--- REQUIRED ACTION ---
In the listing below, find the line containing "Crear Cuenta [button] (508, 179)" and the line containing "Categoria (171, 879)". Repeat exactly those two lines and every line between them.
____
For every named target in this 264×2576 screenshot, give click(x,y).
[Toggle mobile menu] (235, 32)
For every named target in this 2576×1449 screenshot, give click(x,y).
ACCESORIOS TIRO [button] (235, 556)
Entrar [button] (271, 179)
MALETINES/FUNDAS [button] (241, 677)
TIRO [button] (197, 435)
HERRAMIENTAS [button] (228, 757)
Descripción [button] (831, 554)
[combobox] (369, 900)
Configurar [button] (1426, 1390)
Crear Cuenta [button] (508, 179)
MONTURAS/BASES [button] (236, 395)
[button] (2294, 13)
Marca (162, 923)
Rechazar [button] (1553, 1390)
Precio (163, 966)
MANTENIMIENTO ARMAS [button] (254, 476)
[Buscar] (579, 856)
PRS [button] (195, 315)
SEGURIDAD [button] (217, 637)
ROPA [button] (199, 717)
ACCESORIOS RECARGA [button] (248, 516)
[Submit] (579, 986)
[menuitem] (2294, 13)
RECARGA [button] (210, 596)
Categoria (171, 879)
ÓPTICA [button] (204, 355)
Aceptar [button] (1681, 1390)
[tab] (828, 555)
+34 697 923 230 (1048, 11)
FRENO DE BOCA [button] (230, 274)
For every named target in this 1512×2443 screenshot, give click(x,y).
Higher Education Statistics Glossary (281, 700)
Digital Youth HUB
____
--- ANSWER SPACE ---
Crear Cuenta [button] (508, 179)
MONTURAS/BASES [button] (236, 395)
[button] (2294, 13)
Marca (162, 923)
Rechazar [button] (1553, 1390)
Precio (163, 966)
MANTENIMIENTO ARMAS [button] (254, 476)
[Buscar] (579, 856)
PRS [button] (195, 315)
SEGURIDAD [button] (217, 637)
ROPA [button] (199, 717)
ACCESORIOS RECARGA [button] (248, 516)
[Submit] (579, 986)
[menuitem] (2294, 13)
RECARGA [button] (210, 596)
Categoria (171, 879)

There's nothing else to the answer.